Un grupo de exploradores, forjados por años en el desierto, se adentra en territorios nunca vistos. Avanzan entre colinas y valles exuberantes; encuentran racimos de uvas que solo pueden llevar entre dos, e higos que harían palidecer a cualquiera en un mercado oriental (cfr. Nm 13,17-24). Les habita el entusiasmo, casi la euforia, al ver por fin esa tierra tan esperada: el verde, la vida, los frutos enormes. El corazón se les llena de asombro; la esperanza se hace concreta, tangible. Tocan, con la punta de los dedos, un mundo que parece ofrecerles todo lo que han estado esperando durante años. Pero, junto con esa promesa, se mezcla la ansiedad: esta tierra habrá que conquistarla. Y flota en el aire un no sé qué de hostilidad.
Exploradores en un mundo de gigantes
A lo lejos se divisan ciudades fortificadas. Más de cerca, los exploradores descubren habitantes altos como robles, ¡auténticos gigantes! Algunos olvidan la fuerza de Dios, y siembran la cizaña del pesimismo. De pronto el pueblo empieza a echar de menos el maná del desierto... Su entusiasmo se desvanece como el rocío al primer rayo de sol. El ambiente se tensa, entre los que quieren dejarlo todo y volver a Egipto, y los que aún tienen la chispa en los ojos y el espíritu conquistador: unos pocos locos, a decir verdad. La tierra es hermosa, sí, pero la empresa parece titánica, en todos los sentidos. Crece la conciencia de no estar a la altura; se tambalean las seguridades que creían tener (cfr. Nm 13,27-14,4). El corazón se divide entre la confianza y la tentación de huir, entre el deseo de aventurarse y el miedo a ser aniquilados. La alternativa es nítida: o entrar en contacto o atrincherarse en el desierto para siempre.

----------

_Tarea asignada 1_
Disponga todas las líneas de los registros como una lista numerada y omita las líneas en blanco.
El texto y los registros constituyen materiales independientes entre sí.

----------

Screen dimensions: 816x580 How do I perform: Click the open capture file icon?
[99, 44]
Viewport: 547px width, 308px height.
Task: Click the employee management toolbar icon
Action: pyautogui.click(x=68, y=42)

----------

_Tarea asignada 2_
Reproduzca de forma literal un fragmento del texto sobre los exploradores: comience en las palabras "Un grupo de" y deténgase después de "qué de hostilidad.".

_Respuesta 1_
1. Screen dimensions: 816x580 How do I perform: Click the open capture file icon?
2. [99, 44]
3. Viewport: 547px width, 308px height.
4. Task: Click the employee management toolbar icon
5. Action: pyautogui.click(x=68, y=42)

_Respuesta 2_
Un grupo de exploradores, forjados por años en el desierto, se adentra en territorios nunca vistos. Avanzan entre colinas y valles exuberantes; encuentran racimos de uvas que solo pueden llevar entre dos, e higos que harían palidecer a cualquiera en un mercado oriental (cfr. Nm 13,17-24). Les habita el entusiasmo, casi la euforia, al ver por fin esa tierra tan esperada: el verde, la vida, los frutos enormes. El corazón se les llena de asombro; la esperanza se hace concreta, tangible. Tocan, con la punta de los dedos, un mundo que parece ofrecerles todo lo que han estado esperando durante años. Pero, junto con esa promesa, se mezcla la ansiedad: esta tierra habrá que conquistarla. Y flota en el aire un no sé qué de hostilidad.